First, Pescados Capitales is a play on words. In Spanish, pecados capitales refers to the seven deadly sins. Pescados, of course, means fish.
Second, the restaurant doesn't only serve innovative seafood dishes, it accompanies them with a healthy dose of vice and virtue, as well as a good sense of political humor.
Dishes at Pescados Capitales are named for either one of the seven deadly sins or the seven heavenly virtues, or after key players in the Peruvian political dramas of the moment. Peruvians are known for their deft sense of humor and this restaurant capitalizes on that.
Back in January, María Elena Cornejo wrote the following review for CARETAS magazine, subsequently posted on her blog, Mucho Gusto Perú.
Pescados Capitales: The Temptation of the Tine
by María Elena Cornejo
As you walk into Pescados Capitales, a sign welcomes you with this saying: "There are seven heavenly virtues and sevens deadly sins, (in Peru) cats have seven (not nine) lives, and there are seven days in the week. That way, you have seven days in which to sin."

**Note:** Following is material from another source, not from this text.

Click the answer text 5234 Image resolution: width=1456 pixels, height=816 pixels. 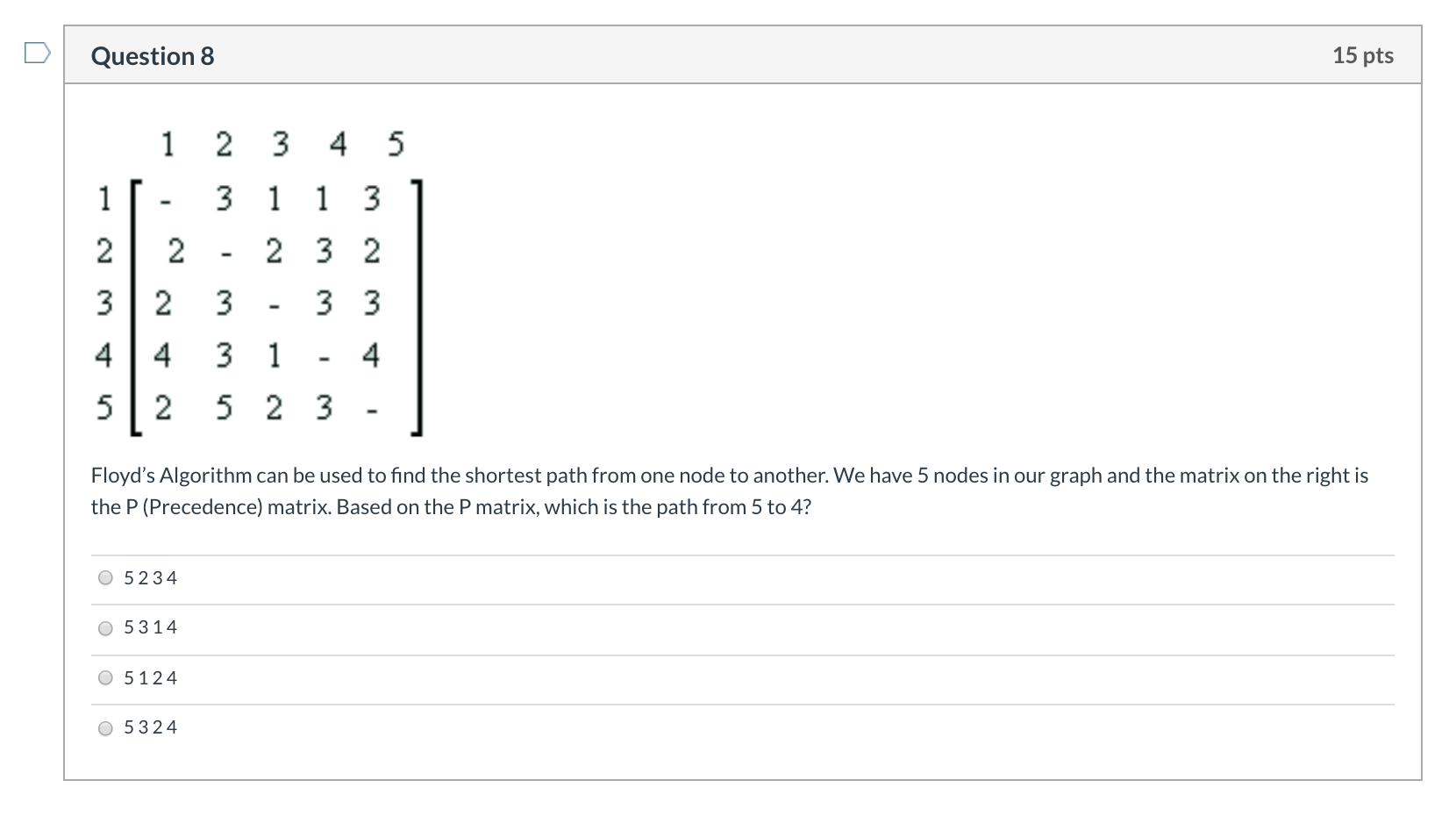pyautogui.click(x=151, y=577)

Temptation begins as you begin reading the weekly menu. The names of their weekly specials are related to current political events in Peru and depend on whatever creatures seem to be prevalent that week in the churning Peruvian political seas.
Photo: María Elena Cornejo
In this devilish gastronomic name game there are some loyalties to be kept despite the political storms. These dishes include the classic sins, the ones committed with religious regularity, as well as the cardinal virtues: Temperance is a stupendous tuna tiradito, while Gluttony is a majestic chita served on a bed of scalloped potatoes.
Other dishes worth mentioning include Pride, a saffron calamari risotto; Envy, a lenguado in a shellfish sauce; and, Impatience, grilled tuna served with a chickpea salad.
If you don't have a reservation, you wait at one of eight small tables while sampling salty cancha and conchitas al bloody mary, courtesy of the house. The bar area needs to be urgently expanded.
Writer Guillermo Giacosa is one of the most perseverent sinners. Weekly, he alternates between Gluttony and Infidelity (swordfish with shrimp risotto), among the stars of the menu.
"This kitchen continues to surprise me," he says, "It is innovative, fun, and has great atmosphere. The servers are always alert to the diners' needs, even if its not their table. You just raise your hand and instantly, someone is by your side to take care of you. I really appreciate the service there. I love the food but the service is impeccable."
Víctor Chang Say, his sister Zue and his brother-in-law Nguyen are the owners, hosts, and managers of the restaurant.
MEC: What is Pescados Capitales greatest virtue?
PC: Our honesty. If we say we're serving lenguado, then we give you lenguado. We don't try to camouflage fish by soaking it in milk or using other culinary tricks.
MEC: Why seafood?
PC: Because fish can be prepared so many different and heavenly combinations.
MEC: What is your current goal?
PC: To expand the consumption of other types of seafood, like anchovies, and fresh-water fish like trout, doncella, and dorada.
MEC: When did you open your first restaurant?
PC: Back in 1997 in Madrid with a pollos a la brasa, roast chicken restaurant. We were the first ones to use charcoal to cook the chicken.
Avenida La Mar 1337, Miraflores
Price per dish: Between 30 and 50 soles
Corkage: 20 soles for wine, 30 soles for spirits.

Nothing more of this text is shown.